When you reprofile by hand you should use a long and rather coarse hone. This will cut fast enough that you can maintain a reasonably constant angle. The cheapest thing to do is to get an 8-inch long double sided silicon carbide hone from a home center or hardware store. One side should be label coarse and the other side fine or medium. Start with the coarse side. Get a flat board about a foot square to work on (about the size of a cutting board). Lay one end of the hone on the board and prop the other end up on a block of wood. A 2-inch thick block of wood yields around a 15-degree angle while a 1.5-inch block yields about 11-degrees. The formula is 8" x sin(desired angle) = hight of block you need. If you don't have a scientific calculator handy the calculator program in windows has a scientific view mode.
Hone with your blade held horizontal. Hone the blade with edge-forwards storkes on one side until you just barely start to feel a burr on the side of the edge opposite the side you are honing. Then move the block to the other end of the hone and flip the blade over and hone the other side until you feel a slight burr along virtually the entire length of the blade. Now move the block back to its original position and flip the hone over so the finer side is up. Repeat the honing process on both sides using the finer abrasive. You are now reprofiled and ready for regular honing.

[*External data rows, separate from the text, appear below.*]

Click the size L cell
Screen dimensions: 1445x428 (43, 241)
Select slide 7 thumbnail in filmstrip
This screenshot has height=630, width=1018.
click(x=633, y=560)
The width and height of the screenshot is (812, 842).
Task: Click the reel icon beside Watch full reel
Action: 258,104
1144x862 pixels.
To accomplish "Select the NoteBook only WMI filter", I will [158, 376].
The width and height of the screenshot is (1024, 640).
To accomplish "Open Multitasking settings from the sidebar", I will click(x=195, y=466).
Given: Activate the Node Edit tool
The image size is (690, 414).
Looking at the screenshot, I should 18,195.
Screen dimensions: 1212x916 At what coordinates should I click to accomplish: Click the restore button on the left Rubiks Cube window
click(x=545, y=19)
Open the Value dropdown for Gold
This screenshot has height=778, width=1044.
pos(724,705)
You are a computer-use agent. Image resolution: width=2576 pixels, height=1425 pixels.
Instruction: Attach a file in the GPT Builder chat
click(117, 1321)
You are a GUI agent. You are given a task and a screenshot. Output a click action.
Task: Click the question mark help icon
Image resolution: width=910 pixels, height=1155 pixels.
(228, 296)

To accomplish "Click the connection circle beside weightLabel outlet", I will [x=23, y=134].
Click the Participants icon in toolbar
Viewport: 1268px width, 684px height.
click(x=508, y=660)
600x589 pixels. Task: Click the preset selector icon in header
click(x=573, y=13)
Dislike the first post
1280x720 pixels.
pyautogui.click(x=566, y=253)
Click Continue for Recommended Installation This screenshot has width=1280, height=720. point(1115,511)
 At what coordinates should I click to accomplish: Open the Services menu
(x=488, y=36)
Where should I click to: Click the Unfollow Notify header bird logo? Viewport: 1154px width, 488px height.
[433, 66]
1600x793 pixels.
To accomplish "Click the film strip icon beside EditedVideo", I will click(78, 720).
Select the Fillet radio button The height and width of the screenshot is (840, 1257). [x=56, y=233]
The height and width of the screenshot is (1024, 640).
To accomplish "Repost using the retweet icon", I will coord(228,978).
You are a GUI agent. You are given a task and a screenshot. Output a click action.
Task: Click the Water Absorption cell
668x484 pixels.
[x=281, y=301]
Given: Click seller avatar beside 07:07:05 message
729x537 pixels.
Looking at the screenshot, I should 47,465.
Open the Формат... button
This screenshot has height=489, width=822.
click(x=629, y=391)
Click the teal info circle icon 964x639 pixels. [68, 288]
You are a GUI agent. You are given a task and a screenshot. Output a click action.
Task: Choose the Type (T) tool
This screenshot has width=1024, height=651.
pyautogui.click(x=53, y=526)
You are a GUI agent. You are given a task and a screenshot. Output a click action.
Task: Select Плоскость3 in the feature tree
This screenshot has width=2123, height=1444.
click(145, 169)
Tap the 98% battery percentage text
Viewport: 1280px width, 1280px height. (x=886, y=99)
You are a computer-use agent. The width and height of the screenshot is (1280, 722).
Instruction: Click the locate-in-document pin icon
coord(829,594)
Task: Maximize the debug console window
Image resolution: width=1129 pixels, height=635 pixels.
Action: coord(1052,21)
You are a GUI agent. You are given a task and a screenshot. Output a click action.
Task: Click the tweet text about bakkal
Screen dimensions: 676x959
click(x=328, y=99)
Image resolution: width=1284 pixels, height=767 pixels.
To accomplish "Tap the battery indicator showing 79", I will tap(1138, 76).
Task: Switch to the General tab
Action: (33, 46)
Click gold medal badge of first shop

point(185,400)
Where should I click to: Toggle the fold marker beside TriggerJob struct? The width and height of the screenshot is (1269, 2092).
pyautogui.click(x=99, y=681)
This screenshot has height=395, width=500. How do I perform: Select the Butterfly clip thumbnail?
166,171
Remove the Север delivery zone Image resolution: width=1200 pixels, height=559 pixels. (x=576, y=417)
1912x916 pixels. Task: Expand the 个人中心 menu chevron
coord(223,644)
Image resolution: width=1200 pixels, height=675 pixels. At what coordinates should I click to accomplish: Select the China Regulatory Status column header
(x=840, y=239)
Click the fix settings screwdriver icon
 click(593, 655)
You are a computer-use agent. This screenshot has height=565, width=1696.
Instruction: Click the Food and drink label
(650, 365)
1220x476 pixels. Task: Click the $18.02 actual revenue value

You will need to do some deburring of your edge after reprofiling. Use the finer side of the hone for this. Lay the hone down flat without the block. Hold the blade tilted so that you are honing at close to a 45-degree angle. Very lightly hone the blade with a very few edge-forwards strokes. Alternate sides as you go. Left, right, left, right. You probably only need to do 2 to 4 strokes per side to remove the burr.